Simple steps, like switching to energy efficient light bulbs, can reduce damaging greenhouse gases

Sunday Mail Brisbane
Sunday 2/11/2008 Page: 11

IT doesn't sound like much a one to two degree hike in average temperatures in Australia since 1910. But it's trouble. According to experts, global warming is causing climatic chaos around the world. Some predict the by-products of modern industry could see temperatures across Queensland rise by up to two degrees within 20 years. And six degrees by 2078.

Warmer average temperatures mean higher tides as the polar caps melt, longer droughts, more bushfires and the potential loss of icons such as the Great Barrier Reef and threatened fauna and flora. It comes down to greenhouse gases and the level of pollution being pumped into our atmosphere in unprecedented levels that have accelerated dramatically in the past decade. For millions of years, naturally occurring layers of gas enveloping Earth including oxygen, carbon dioxide and methane, have helped warm and cool the planet.

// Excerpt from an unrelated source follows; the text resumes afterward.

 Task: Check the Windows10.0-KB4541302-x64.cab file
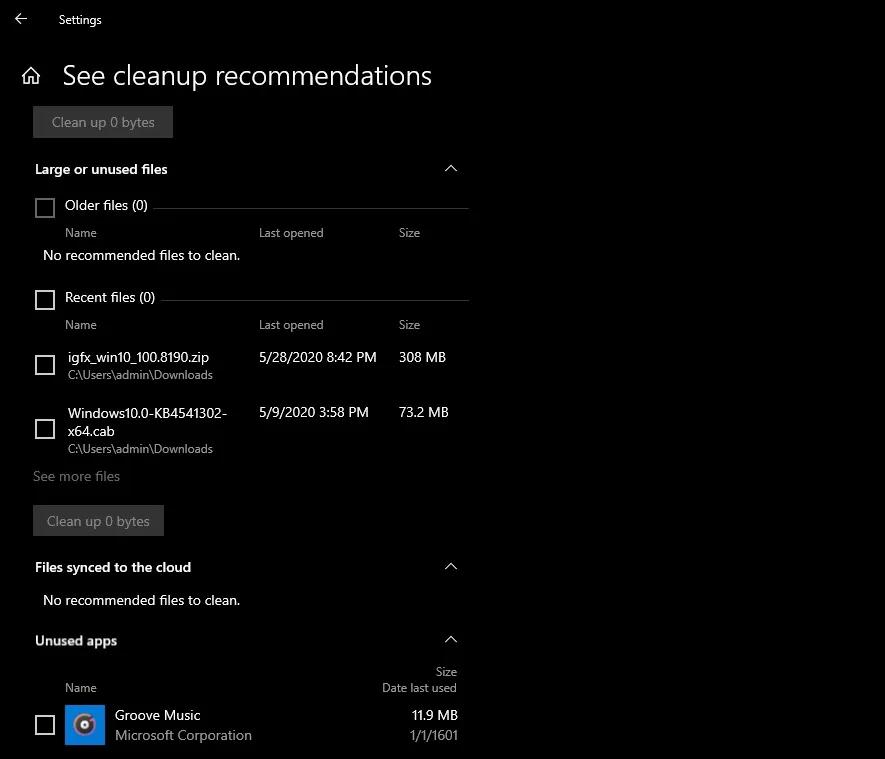pyautogui.click(x=44, y=429)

They have maintained temperatures that sustain life while absorbing and expelling unwanted warmth, kept heat in and allowed some out. But the burning of coal and oil has created a glut of greenhouse gases a dangerous build-up stopping heat created by the global population and its industry from escaping to space. Effectively, the gases are clogging the world's sensitive windows. And it gets hot when the windows are shut.

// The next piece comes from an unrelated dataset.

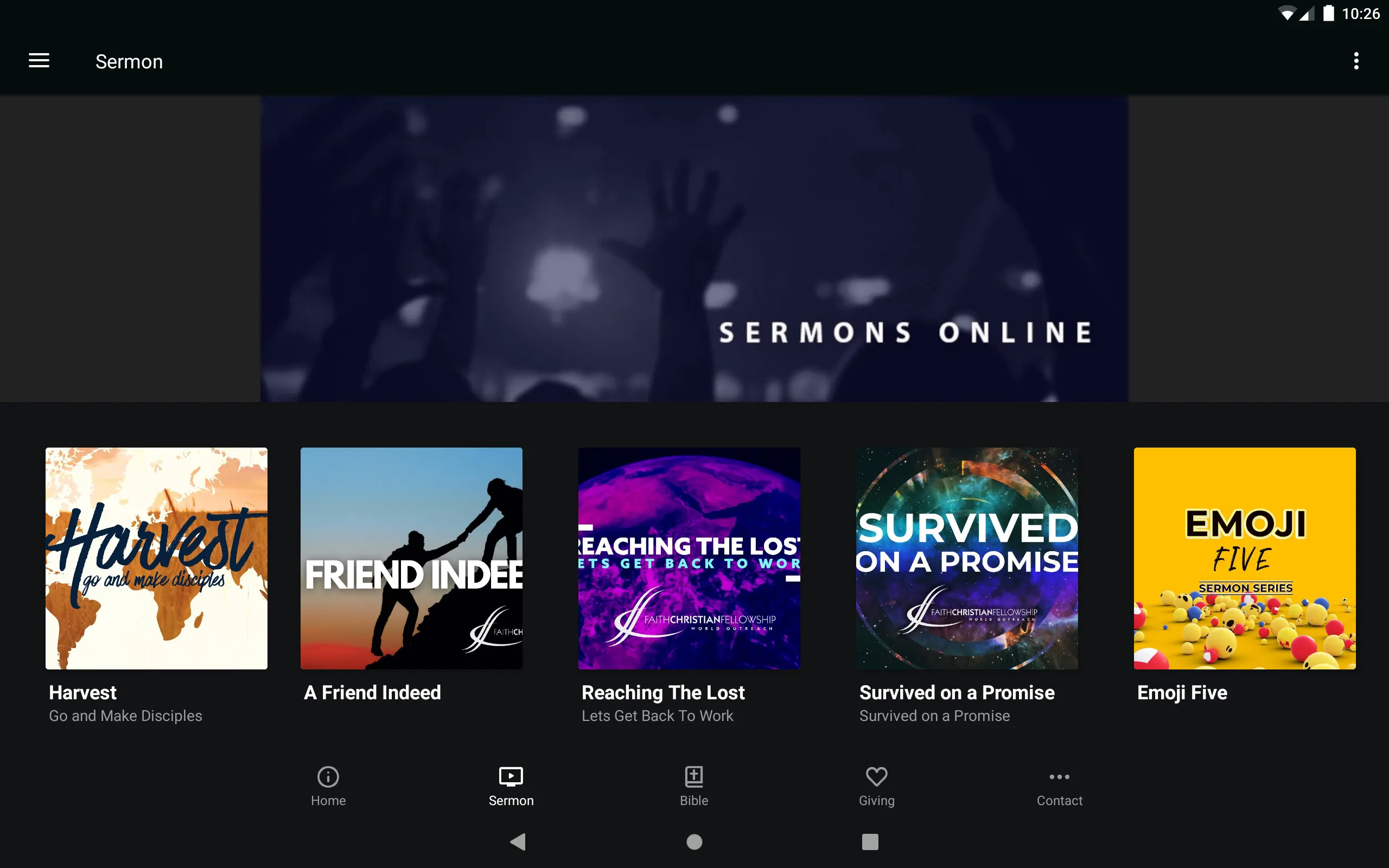Open the Home section
The height and width of the screenshot is (868, 1389).
328,786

The 1990s was the hottest decade on record, with 1998 a particularly bad year. In just nine months, a searing heatwave wiped out 25 per cent of the world's coral reefs a bleaching event that impacted heavily on the Great Barrier Reef. Sections of the 2300km-long reef are remnants of a once-vibrant world. The changes started small. On the reef, a one to two degree hike in water temperatures disturbed near microscopic algae. The algae, attached to coral, allowed the reef to convert sunshine into energy. The energy created food, colour and life for the world's largest continuous coral reef.

The reef is like a giant alarm bell, a unique ecosystem that tolls when the environment gets out of kilter. Australian Institute of Marine Sciences former chief scientist Dr "Charlie" Veron believes the reef will be dead in just 42 years. "If we keep increasing greenhouse carbon dioxide, by 2050 at the very latest, the only corals left alive will be those hiding in refuges such as deep outer-reef slopes," Dr Veron told ABC Radio in May.

"The rest of the Great Barrier Reef will be unrecognisable. Bacterial slime, largely devoid of life, will be everywhere." Sceptics say world temperatures have always fluctuated. In the Cenozoic era, 65 million years ago, water temperatures were 15 degrees warmer than now. In the Oligocene era, about 30 million years ago, Antarctica's first glaciers were formed.

The difference now is time. While previous climate changes evolved over thousands of years, the changes we are seeing now have occurred over the past 50 years and increasingly so in the past 15. "Corals speak unambiguously about climate change. They once survived in a world where carbon dioxide from volcanoes and methane was much higher than anything predicted today," Dr Veron said in a recent interview. "But that was 50 million years ago.

The accumulation of carbon dioxide then took millions of years, not just a few decades. Then there was time enough for oceans to equilibrate. And for life to evolve solutions." The Intergovernmental Panel on Climate Change, set up in 1988, continues to urge change based on its worldwide research.

Recommendations include reducing greenhouse gas emissions by cutting fuel and electricity consumption. Simple and inexpensive measures include properly inflating car tyres and using energy-efficient fluorescent light bulbs to slash individual greenhouse emissions.